§ **Saved data entries**
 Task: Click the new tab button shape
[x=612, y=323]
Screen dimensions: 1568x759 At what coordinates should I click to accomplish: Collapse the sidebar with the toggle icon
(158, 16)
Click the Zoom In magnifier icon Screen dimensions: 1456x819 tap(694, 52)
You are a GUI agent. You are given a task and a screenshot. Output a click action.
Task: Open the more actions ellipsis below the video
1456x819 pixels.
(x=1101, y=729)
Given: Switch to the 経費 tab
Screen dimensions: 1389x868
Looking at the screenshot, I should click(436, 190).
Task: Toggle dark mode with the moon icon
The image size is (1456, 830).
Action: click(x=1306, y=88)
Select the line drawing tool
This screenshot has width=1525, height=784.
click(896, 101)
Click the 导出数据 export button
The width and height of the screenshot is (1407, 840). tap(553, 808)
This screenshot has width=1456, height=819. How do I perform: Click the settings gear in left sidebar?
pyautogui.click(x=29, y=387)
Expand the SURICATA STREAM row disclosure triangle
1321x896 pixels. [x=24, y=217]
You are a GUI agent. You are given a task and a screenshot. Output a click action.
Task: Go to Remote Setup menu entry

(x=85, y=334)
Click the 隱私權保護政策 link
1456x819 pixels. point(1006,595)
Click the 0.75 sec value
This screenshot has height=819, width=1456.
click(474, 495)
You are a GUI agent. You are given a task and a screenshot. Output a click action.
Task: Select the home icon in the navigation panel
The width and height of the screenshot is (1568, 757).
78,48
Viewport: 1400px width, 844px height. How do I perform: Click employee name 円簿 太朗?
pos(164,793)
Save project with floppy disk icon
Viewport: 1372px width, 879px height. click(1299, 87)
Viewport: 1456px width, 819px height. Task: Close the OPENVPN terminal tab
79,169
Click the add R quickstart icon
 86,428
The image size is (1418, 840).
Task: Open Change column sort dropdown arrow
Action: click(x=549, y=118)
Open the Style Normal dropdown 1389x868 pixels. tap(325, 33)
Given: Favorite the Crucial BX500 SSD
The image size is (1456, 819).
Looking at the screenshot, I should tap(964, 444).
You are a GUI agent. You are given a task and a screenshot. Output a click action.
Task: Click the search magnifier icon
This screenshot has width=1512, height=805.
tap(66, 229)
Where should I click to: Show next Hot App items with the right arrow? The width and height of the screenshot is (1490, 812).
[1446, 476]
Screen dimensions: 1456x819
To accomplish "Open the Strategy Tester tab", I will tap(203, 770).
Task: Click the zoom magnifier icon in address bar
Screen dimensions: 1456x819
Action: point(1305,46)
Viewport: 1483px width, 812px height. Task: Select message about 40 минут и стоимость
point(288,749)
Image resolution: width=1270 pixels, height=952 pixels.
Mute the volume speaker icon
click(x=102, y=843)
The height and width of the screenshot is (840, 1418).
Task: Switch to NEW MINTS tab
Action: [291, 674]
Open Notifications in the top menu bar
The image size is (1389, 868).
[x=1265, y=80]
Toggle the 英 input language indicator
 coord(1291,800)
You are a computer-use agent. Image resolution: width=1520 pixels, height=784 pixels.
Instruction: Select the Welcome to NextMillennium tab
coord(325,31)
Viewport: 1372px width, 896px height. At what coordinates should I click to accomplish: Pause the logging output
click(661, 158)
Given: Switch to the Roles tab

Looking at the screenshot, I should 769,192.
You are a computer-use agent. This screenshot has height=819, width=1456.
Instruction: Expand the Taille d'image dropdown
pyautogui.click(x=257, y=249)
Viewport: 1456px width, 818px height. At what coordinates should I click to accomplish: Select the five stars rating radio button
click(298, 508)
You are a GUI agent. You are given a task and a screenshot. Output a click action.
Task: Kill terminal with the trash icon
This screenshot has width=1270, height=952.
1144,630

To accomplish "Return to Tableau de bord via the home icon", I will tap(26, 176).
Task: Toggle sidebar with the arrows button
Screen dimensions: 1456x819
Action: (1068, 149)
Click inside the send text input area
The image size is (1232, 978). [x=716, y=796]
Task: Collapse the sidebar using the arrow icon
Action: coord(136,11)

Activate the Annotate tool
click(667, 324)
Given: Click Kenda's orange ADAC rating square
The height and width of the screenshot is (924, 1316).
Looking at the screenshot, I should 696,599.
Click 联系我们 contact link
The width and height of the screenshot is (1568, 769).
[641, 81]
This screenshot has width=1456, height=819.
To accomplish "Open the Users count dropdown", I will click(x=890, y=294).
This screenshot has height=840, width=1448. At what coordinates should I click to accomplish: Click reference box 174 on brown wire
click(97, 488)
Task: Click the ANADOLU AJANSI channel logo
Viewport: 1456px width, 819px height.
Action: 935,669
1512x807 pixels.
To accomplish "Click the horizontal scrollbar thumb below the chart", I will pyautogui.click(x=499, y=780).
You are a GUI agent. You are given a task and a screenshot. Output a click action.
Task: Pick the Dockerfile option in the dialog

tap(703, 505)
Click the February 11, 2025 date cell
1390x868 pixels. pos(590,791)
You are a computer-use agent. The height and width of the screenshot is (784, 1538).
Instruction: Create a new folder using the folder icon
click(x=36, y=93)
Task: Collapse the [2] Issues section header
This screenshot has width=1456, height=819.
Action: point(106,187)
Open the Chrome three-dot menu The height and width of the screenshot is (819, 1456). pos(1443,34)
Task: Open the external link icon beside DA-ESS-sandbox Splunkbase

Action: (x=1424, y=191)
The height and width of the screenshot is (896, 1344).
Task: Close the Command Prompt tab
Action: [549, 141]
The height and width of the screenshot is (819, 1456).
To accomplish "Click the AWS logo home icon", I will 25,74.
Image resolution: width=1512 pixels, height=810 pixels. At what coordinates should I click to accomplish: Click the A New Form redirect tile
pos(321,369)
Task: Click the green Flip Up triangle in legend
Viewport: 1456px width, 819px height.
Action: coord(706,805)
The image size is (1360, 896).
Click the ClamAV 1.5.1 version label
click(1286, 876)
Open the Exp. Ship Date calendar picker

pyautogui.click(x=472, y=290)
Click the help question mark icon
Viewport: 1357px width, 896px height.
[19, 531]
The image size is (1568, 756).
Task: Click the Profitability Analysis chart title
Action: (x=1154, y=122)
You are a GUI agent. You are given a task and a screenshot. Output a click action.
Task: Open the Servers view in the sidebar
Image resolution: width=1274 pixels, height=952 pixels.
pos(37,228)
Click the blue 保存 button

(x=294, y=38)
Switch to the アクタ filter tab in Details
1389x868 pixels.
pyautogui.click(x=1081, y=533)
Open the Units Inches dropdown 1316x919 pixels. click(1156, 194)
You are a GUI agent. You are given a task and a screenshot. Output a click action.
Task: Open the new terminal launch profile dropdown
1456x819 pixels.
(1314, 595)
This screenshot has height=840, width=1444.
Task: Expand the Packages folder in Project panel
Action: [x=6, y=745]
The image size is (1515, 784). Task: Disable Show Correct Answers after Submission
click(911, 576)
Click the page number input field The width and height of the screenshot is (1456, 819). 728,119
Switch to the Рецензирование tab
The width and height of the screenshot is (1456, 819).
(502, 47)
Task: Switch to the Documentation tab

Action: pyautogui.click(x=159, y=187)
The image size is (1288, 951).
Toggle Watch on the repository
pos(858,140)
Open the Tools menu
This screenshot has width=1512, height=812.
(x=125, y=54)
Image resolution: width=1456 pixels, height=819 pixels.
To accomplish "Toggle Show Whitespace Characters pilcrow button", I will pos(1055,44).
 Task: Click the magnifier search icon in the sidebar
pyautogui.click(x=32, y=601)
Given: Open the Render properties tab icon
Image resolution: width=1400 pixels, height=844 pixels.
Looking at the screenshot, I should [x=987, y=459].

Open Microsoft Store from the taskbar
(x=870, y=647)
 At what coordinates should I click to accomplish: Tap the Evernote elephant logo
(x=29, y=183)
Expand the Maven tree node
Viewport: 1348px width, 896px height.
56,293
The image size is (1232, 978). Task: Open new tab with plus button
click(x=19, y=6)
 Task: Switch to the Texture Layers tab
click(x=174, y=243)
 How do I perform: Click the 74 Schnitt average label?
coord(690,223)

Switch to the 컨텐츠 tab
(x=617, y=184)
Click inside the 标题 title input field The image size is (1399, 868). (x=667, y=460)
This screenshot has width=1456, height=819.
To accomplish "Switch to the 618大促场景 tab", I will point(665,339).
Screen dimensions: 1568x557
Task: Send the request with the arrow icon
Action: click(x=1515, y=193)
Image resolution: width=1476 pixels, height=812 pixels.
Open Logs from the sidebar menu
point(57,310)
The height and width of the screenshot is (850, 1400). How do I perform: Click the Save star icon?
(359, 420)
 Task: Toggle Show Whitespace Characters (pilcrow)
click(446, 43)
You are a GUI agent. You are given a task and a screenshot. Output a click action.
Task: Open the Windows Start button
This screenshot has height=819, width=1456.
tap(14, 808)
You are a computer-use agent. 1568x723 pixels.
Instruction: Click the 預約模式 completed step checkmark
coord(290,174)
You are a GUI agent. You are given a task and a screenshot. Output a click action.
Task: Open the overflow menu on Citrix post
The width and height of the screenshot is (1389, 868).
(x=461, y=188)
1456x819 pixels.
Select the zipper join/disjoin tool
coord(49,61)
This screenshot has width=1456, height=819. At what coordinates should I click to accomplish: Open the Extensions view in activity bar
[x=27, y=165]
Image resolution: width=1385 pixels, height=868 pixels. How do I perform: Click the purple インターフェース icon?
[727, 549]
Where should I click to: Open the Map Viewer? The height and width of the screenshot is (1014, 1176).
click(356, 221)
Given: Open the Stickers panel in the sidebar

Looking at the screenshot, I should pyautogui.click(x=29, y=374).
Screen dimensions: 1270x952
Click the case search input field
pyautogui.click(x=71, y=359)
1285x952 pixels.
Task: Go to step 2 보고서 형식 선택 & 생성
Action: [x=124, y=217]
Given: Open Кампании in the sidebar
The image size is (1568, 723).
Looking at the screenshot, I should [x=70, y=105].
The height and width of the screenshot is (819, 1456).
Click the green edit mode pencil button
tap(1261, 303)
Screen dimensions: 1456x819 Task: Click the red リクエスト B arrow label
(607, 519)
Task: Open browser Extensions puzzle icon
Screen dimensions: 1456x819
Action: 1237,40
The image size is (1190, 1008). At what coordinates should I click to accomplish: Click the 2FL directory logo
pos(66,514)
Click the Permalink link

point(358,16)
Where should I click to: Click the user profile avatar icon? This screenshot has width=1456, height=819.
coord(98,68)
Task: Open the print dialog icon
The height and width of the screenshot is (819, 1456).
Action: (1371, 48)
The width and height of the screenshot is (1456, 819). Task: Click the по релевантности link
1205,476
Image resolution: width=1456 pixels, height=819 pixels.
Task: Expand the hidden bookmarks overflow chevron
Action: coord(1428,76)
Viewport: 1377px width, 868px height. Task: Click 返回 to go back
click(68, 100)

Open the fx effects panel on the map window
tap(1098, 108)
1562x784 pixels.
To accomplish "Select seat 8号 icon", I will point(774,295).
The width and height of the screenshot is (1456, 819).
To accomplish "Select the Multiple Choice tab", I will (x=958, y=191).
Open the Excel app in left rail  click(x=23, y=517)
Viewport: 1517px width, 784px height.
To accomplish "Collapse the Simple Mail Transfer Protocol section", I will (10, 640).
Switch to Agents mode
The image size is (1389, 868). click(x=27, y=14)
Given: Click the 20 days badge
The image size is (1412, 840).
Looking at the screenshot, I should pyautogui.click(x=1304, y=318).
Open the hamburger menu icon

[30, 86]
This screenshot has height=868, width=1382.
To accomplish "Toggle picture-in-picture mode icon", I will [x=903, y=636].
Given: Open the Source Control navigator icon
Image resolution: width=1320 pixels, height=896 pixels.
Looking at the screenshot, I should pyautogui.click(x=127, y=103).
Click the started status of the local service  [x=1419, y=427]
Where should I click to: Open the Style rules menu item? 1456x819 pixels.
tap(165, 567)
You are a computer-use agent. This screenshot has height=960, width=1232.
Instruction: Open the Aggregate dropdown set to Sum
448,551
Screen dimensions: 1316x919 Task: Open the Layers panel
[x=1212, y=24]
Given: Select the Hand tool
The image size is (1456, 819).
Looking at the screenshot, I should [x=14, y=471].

§ **What you have to do**
Every line above from the line with "Switch to the 컨텐츠 tab" to the line with "Task: Open the overflow menu on Citrix post", both included, must be reproduced exactly, and no other line may appear.

§ **Worked solution**
Switch to the 컨텐츠 tab
(x=617, y=184)
Click inside the 标题 title input field The image size is (1399, 868). (x=667, y=460)
This screenshot has width=1456, height=819.
To accomplish "Switch to the 618大促场景 tab", I will point(665,339).
Screen dimensions: 1568x557
Task: Send the request with the arrow icon
Action: click(x=1515, y=193)
Image resolution: width=1476 pixels, height=812 pixels.
Open Logs from the sidebar menu
point(57,310)
The height and width of the screenshot is (850, 1400). How do I perform: Click the Save star icon?
(359, 420)
 Task: Toggle Show Whitespace Characters (pilcrow)
click(446, 43)
You are a GUI agent. You are given a task and a screenshot. Output a click action.
Task: Open the Windows Start button
This screenshot has height=819, width=1456.
tap(14, 808)
You are a computer-use agent. 1568x723 pixels.
Instruction: Click the 預約模式 completed step checkmark
coord(290,174)
You are a GUI agent. You are given a task and a screenshot. Output a click action.
Task: Open the overflow menu on Citrix post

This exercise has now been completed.